Not at all. I find it useful for certain tasks, but I'm a huge introvert and spending a long period of time with someone physically exhausts me to the point where I can't muster coherent speech or thought. Depending on the depth of thinking required too, it's often better for me to do that individually then bring my findings to someone else to validate.

[–] aaulia@lemmy.world 1 points 1 year ago* (last edited 1 year ago)

No you're not weird, pair programming is not one size fits all solution.

EDIT: To be clear, I still find value in pair programming, but a mandatory pair programming, for me is quite absurd. It should be organically happening, for example, a junior asking for help from senior.

[–] Skyrmir@discuss.tchncs.de 1 points 1 year ago

It's not as bad if you use separate chairs.

[–] silverbax@lemmy.world 1 points 1 year ago* (last edited 1 year ago)

If you have two devs pair programming, at least one of them is being slowed tremendously. It should be used very sparingly and only in junior/senior mentoring attempts. Putting two senior devs on pair programming is nearly always just slashing your dev productivity.

I've seen devs take 3 days to write code in pair programming that either one could've completed on their own in 4 hours or so.

[–] wccrawford@sh.itjust.works 0 points 1 year ago (1 children)

I hate it. I really enjoy programming, and don't enjoy social niceties. And I definitely don't enjoy someone looking over my shoulder all the time.

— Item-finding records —
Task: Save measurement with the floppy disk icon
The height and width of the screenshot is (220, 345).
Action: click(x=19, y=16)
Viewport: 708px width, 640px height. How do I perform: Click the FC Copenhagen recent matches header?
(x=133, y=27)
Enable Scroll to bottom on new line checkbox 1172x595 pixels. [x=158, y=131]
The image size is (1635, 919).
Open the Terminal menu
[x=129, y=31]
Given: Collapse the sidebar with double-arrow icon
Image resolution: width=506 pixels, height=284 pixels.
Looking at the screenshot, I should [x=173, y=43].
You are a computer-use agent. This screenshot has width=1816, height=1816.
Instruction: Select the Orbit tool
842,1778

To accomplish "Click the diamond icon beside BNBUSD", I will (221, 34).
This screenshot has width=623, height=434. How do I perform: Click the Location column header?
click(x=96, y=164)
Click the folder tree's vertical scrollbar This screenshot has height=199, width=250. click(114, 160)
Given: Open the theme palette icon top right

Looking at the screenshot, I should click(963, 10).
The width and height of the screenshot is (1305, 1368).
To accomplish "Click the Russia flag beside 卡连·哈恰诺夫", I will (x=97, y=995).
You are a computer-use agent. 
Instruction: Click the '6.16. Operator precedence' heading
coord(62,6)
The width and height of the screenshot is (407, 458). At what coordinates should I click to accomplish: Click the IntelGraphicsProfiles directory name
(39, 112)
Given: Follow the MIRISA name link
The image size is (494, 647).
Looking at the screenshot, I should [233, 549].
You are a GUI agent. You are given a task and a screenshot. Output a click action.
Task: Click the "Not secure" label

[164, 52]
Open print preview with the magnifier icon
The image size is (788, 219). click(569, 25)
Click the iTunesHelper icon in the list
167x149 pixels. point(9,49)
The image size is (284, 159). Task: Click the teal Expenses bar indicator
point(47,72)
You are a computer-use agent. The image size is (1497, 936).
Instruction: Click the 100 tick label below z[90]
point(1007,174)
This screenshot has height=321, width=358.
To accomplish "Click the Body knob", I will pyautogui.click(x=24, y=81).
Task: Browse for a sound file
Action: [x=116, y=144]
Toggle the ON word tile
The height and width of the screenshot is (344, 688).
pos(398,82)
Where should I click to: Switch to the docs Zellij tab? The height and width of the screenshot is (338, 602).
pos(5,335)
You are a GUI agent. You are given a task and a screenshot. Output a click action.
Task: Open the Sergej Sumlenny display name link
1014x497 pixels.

— WHAT YOU NEED TO DO —
Pick up the pair programming discussion at the point where it stops and continue it.

— TASK OUTPUT —
So that leads to 2 situations: I'm programming, but someone is looking over my shoulder and stopping me constantly (or doing nothing), or I'm watching someone else program and constantly frustrated that it's not me.

Even during an emergency I'm often better off just doing my thing solo, and the other person using their own methods to investigate and fix the problem. Chat is still available to share information and progress without it being a constant annoyance.

The only thing I think it's really good for is learning to program, and unless the people are the same level, it's probably only good for 1 of them.

[–] BlueBockser@programming.dev -1 points 1 year ago

One person doing the coding and the other just watching or doing nothing doesn't sound like pair programming to me. That's just working alone with someone else in the room, of course it's not enjoyable.

Pair programming requires a fitting task and some basic rules, most importantly that the person at the keyboard doesn't just type as they please without consulting the other person - otherwise they'll quickly be programming alone.